Hillary Clinton Celebrates Her Political Fortune
The Democratic front-runner appears with Gov. Terry McAuliffe, one of her closest political allies, at a Virginia rally.
Hillary Clinton stepped out onto the stage in Old Town Alexandria on a gorgeous fall day with her old friend, Virginia Gov. Terry McAuliffe, and worked the rope line, shaking hands with supporters and smiling.
“Let me ask you, Virginians: do we love Hillary Clinton?” McAuliffe bellowed, to cheers from the crowd.
Welcome to Clinton’s victory lap.
Friday’s rally was a fitting way to wrap up what’s been the best 10 days of Clinton’s six-month-old presidential campaign. Between good reviews for her debate performance in Las Vegas last week, Vice President Joe Biden’s Rose Garden announcement that he’s not planning to seek the presidency, and an 11-hour Benghazi testimony that supporters and critics both agreed went well for her, Clinton’s position as the clear Democratic front-runner has solidified in the last week and a half.
The good news didn’t stop there. Just a few minutes before she walked on stage in Alexandria, she got the backing of AFSCME, the 1.6-million-member public-employee union. And, according to campaign aides, Clinton had her best fundraising hour of the campaign Thursday night during the end of her testimony, from 9 to 10 p.m. Clinton announced during her speech that, as of Friday, more than 500,000 people had donated to her campaign—including 100,000 in October alone.
McAuliffe nodded to the good headlines for Clinton in his opening speech. “How about those 11 hours of testimony yesterday? That’s what I’m talking about!” McAuliffe said, to cheers from the crowd. “… And how about those debates last week? Folks, she’s got it all.”

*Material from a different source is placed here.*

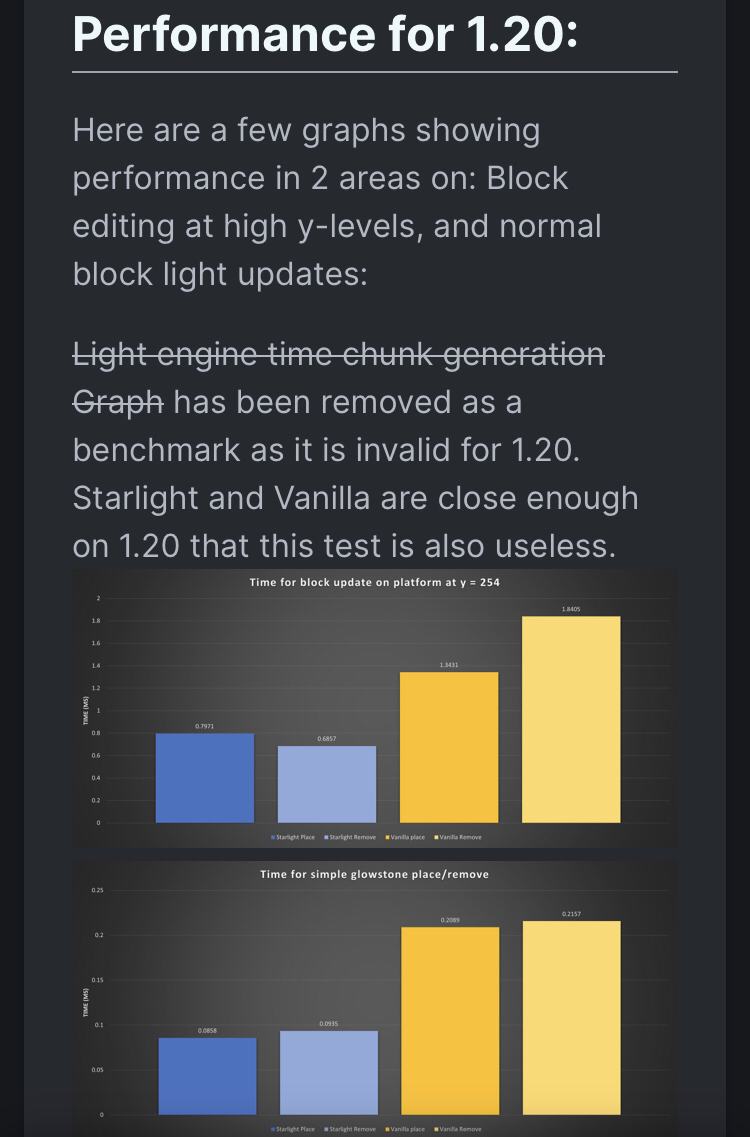Open the block update at y = 254 chart image

click(375, 709)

In Alexandria, Clinton delivered her standard stump speech, but her good spirits were evident as she lingered before and after the speech to shake hands and meet voters.

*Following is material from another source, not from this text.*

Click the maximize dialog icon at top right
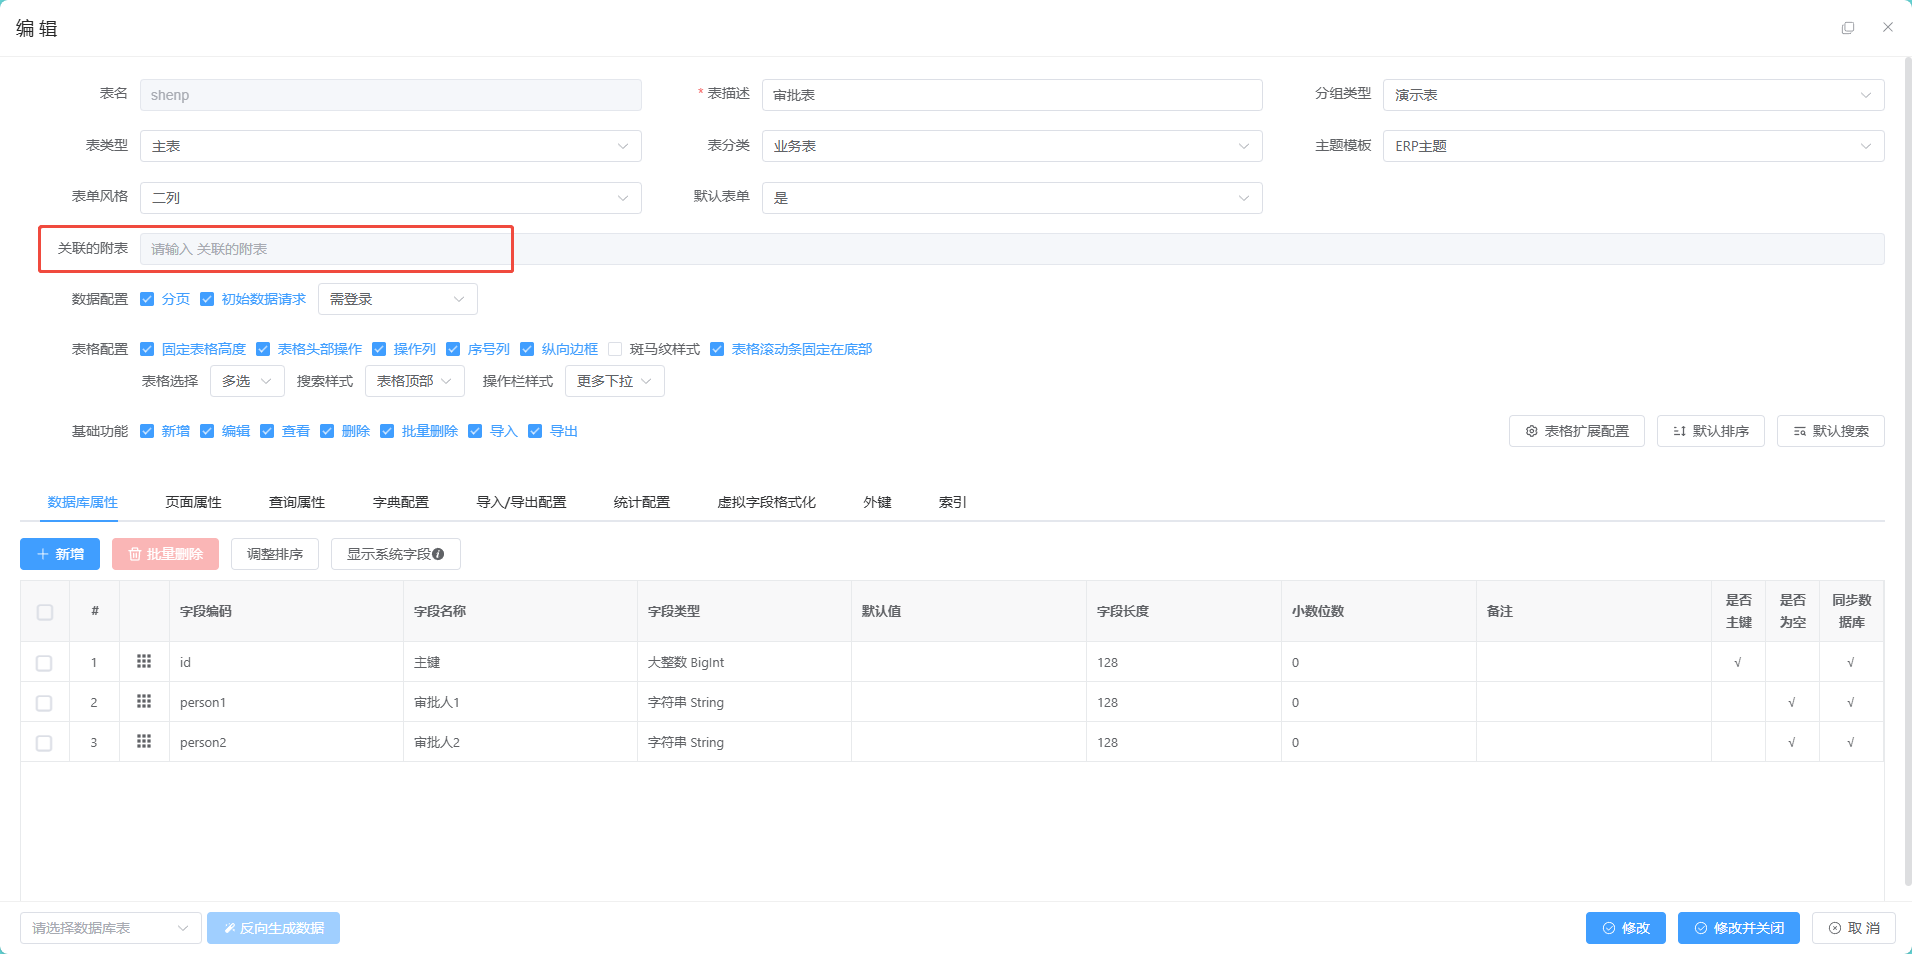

“You know, a lot of things have been said about me, but quitter is not one of them,” she said to the crowd.
The former secretary of State was in equally good spirits first thing Friday morning when she spoke at the Democratic National Committee’s Women’s Leadership Forum in Washington. She joked about having a “pretty long day” the day before, saying she was glad she “finally got to answer questions.”
For Clinton’s aides, the recent spate of good news gives them confidence that she will be able to deal with the next round of rough headlines.
“Come what may in terms of headwinds over the course of the campaign, when she has an opportunity to appear on a national stage and speak to voters, we see them respond to that in a positive way,” Clinton spokesman Brian Fallon told reporters before the event. “That’s a constant in terms of her attributes as a candidate that we think will position her to weather whatever headwinds come, because we know they’ll come back.”
Her stop across the Potomac River in Virginia was important for another reason, too: it underscored the campaign’s new focus on building up its organizing efforts beyond the first four early states.
For the first few months of the campaign, Clinton’s team virtually refused to discuss what it was doing outside of the traditional early-voting states of Iowa, New Hampshire, South Carolina, and Nevada. They were anticipating a competitive Democratic primary, they said, and weren’t taking anything for granted in the more traditional Democratic primary battlegrounds.
But now, Clinton’s team is stressing its focus on expanding into the slate of states that hold primaries in March. In the spring, Clinton’s campaign dispatched paid staffers to all 50 states to help kickstart their volunteer and organizing operations there. Those staff were only in place through the end of May, hired on a temporary basis, but the campaign now has single paid staffers in Colorado and Minnesota again and will be putting aides on the ground in other key March primary states.
And in other March primary states—including Virginia—the campaign has rolled out “leadership councils” of local and statewide elected officials. Apart from Virginia, those councils are in place in Maine, Georgia, Minnesota, Colorado, Tennessee, and Texas.
Virginia, in particular, is a focus for the campaign, given that control of the state Senate is hanging in the balance next month. “You do have a big election coming up in two weeks,” Clinton said. “It will determine how much more Terry [McAuliffe] can get done.”